Causing a plant to bloom is super situational, but it's nice flavour for a character in touch with nature.
Predicting the weather is most useful if your campaign has good handling of survival elements, as knowing it's going to rain or snow means you can be prepared, possibly avoiding exhaustion, making better time and so-on, though sadly many groups don't handle travel well. You could possibly use it to cheat money out of gamblers by betting on what the weather's going to be. 😉
Lighting and snuffing candles/campfires is probably the most consistently useful feature as you can use it to impress, or you can use it to plunge an area into non-magical darkness, or light it up. Druidcraft has a much better range than prestidigitation (30 feet rather than 10 feet) so it's a lot more useful for this, especially in a stealth situation (don't need to be standing right next to the bandit campfire you want to snuff out).

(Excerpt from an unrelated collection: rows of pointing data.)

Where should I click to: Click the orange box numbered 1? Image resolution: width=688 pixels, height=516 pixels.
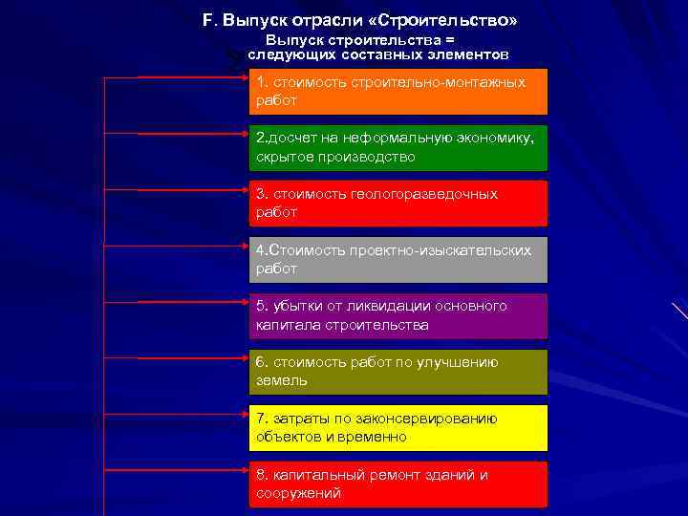398,92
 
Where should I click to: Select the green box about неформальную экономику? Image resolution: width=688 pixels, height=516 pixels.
398,147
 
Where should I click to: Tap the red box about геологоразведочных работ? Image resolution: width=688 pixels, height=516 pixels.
398,204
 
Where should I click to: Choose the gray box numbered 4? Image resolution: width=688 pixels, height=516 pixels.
398,259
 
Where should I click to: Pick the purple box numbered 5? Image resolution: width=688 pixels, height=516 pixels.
398,315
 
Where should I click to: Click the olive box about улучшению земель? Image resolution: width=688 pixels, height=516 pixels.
398,372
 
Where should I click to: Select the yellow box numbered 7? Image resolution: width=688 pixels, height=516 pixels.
398,428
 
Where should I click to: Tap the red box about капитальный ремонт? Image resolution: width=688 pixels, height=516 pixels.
398,484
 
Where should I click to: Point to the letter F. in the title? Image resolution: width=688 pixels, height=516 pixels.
209,20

It's a tough sell as a cantrip choice on most casters, especially those with fewer picks, but as a "free" cantrip I'm much more inclined to take it, especially on a character that wants some extra out of combat utility and is probably already good at being loud and kicking doors open.
Former D&D Beyond Customer of six years: With the axing of piecemeal purchasing, lack of meaningful development, and toxic moderation the site isn't worth paying for anymore. I remain a free user only until my groups are done migrating from DDB, and if necessary D&D, after which I'm done. There are better systems owned by better companies out there.

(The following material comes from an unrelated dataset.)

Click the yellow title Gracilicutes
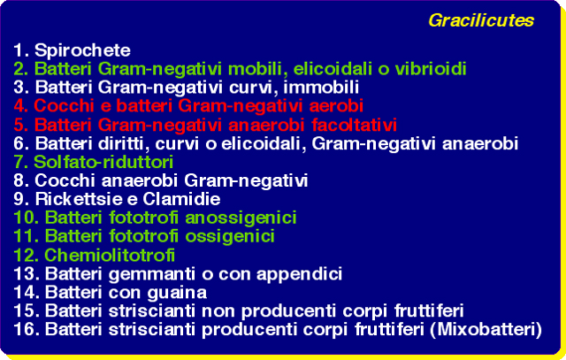coord(481,20)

I have unsubscribed from all topics and will not reply to messages. My homebrew is now 100% unsupported.
My only question is when will we see the UA added the D&D beyond? I want to experement with it badly
They won't. DnD Beyond stopped supporting UA. They'll get added if/when they get officially published. Meantime, you can recreate using the homebrew tool.
One thing I'm sorta disappointed with is the rune feats; specifically the runes themselves. I wish they were all their own powersets, rather than just all first level spells, especially since the Rune Knight's runes aren't just first level spells, but full blown features themselves.
Nah, this is one of those things where Runes are IRL things and there's a primeval association that undercuts the Artificer (I have some, and roll them for amusement). There's no cultivated "art" to them or artisanalness. They're primal and much more associated with shamanic sort of rites, so Barbarians, and honestly I think they should've done a sorcerer instead of a wizard but again you need a deep lore diver which Artificer just ain't. Artificer is D&D's "steampunk" class ... runes are more primordially.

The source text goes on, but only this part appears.